_Problem to solve_: Return all the data exactly, keeping the pictures out.
═══ Supplied material
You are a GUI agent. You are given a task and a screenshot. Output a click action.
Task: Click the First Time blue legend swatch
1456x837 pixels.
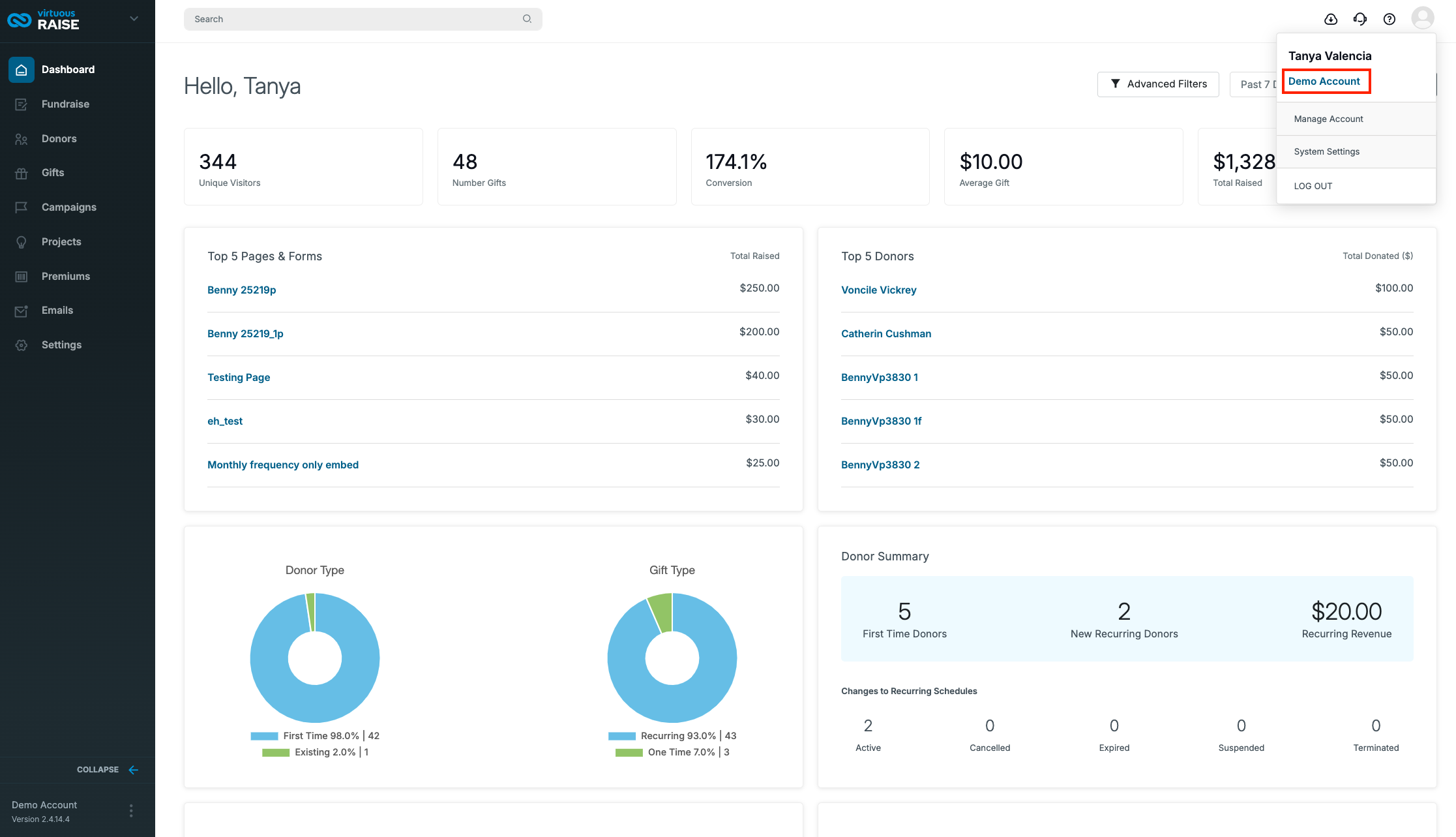point(264,736)
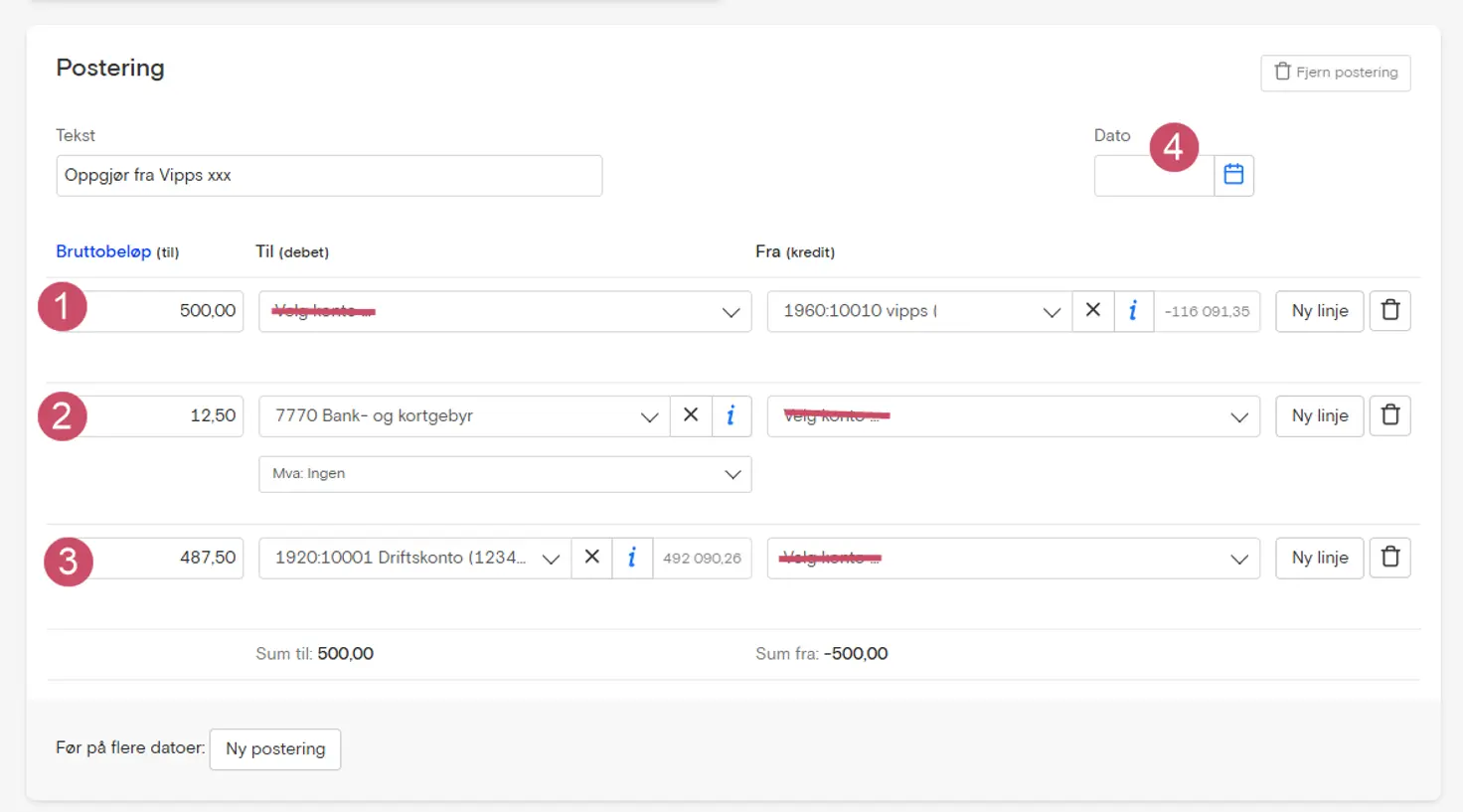Expand kredit account dropdown on 12,50 row

[x=1013, y=416]
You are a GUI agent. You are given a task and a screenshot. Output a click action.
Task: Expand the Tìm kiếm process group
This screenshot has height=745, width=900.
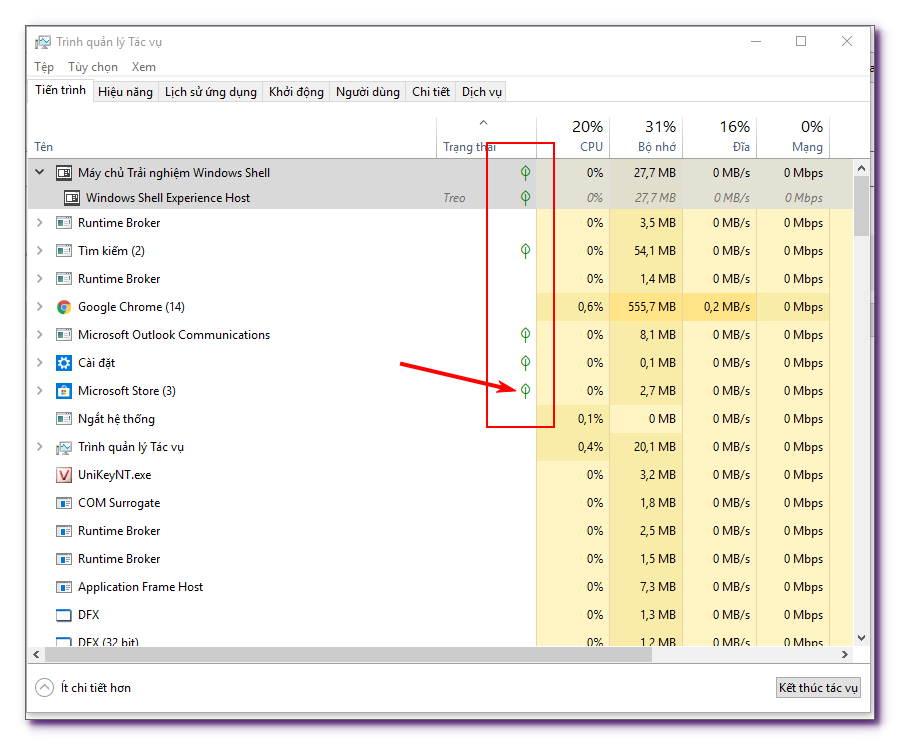pyautogui.click(x=39, y=250)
══════
_Reply to the exercise_:
You are a GUI agent. You are given a task and a screenshot. Output a click action.
Task: Click the First Time blue legend swatch
1456x837 pixels.
point(264,736)
Expand kredit account dropdown on 12,50 row

[x=1013, y=416]
You are a GUI agent. You are given a task and a screenshot. Output a click action.
Task: Expand the Tìm kiếm process group
This screenshot has height=745, width=900.
pyautogui.click(x=39, y=250)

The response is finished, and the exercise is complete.